■ INPUT DATA ■

========================

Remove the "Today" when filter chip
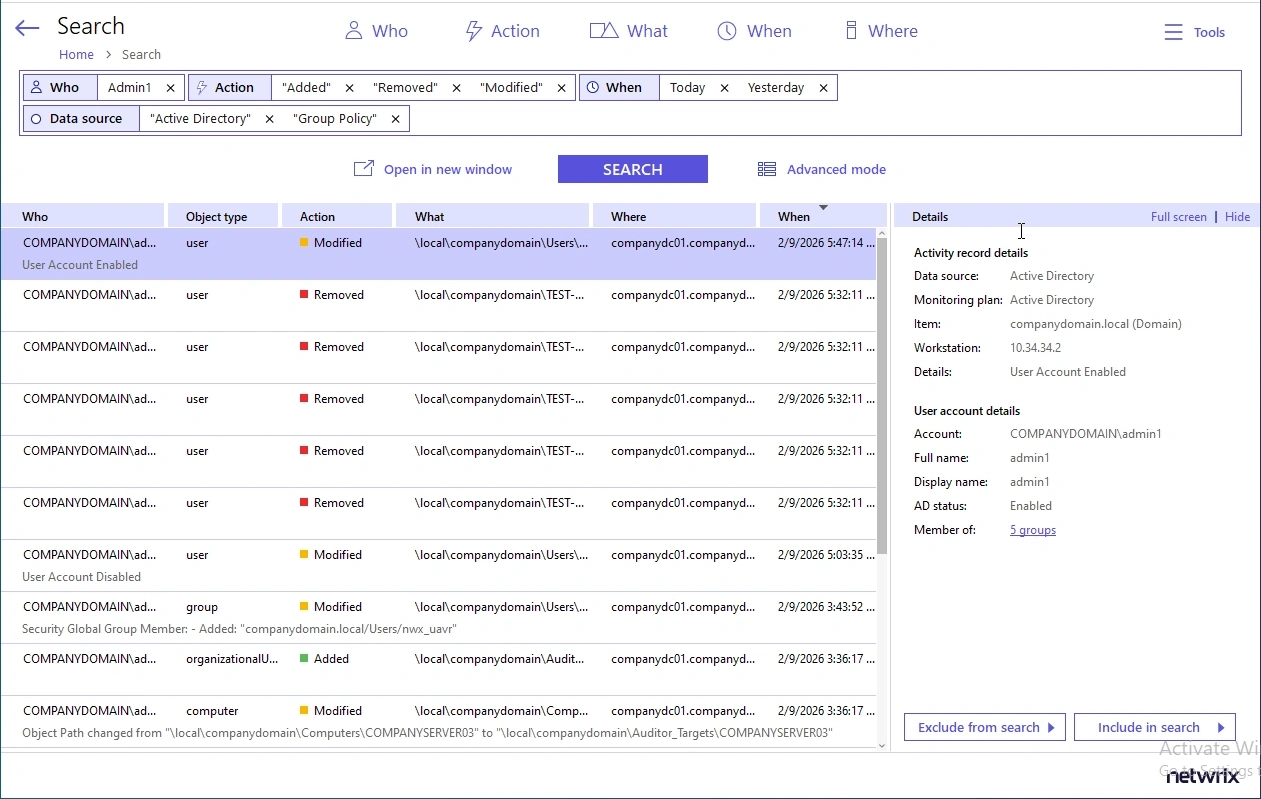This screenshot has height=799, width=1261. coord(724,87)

========================

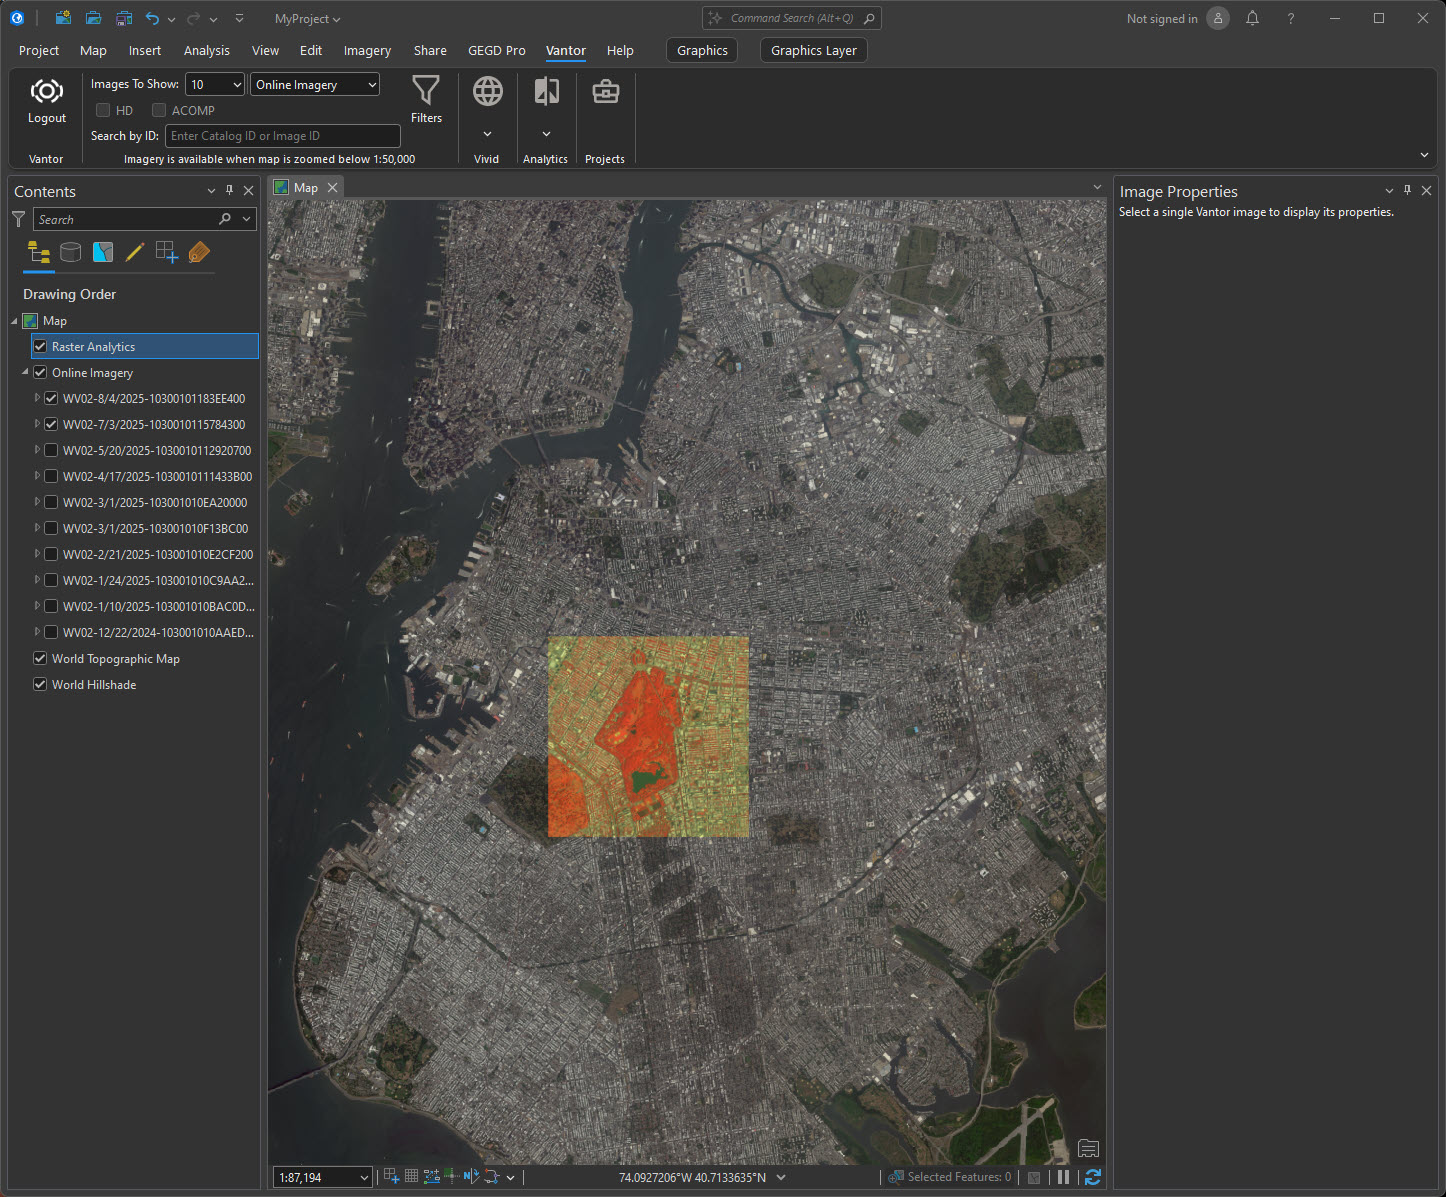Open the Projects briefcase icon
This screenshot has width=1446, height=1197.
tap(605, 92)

========================

■ GIVEN INSTRUCTION ■
Replace "Projects" with "Reports" in the part of the material that opens with the line containing "Open the Projects briefcase icon" and closes with the line containing "tap(605, 92)", and give only those lines back with nothing else changed. Leave the pictures out of your answer.

■ ANSWER IN FULL ■
Open the Reports briefcase icon
This screenshot has width=1446, height=1197.
tap(605, 92)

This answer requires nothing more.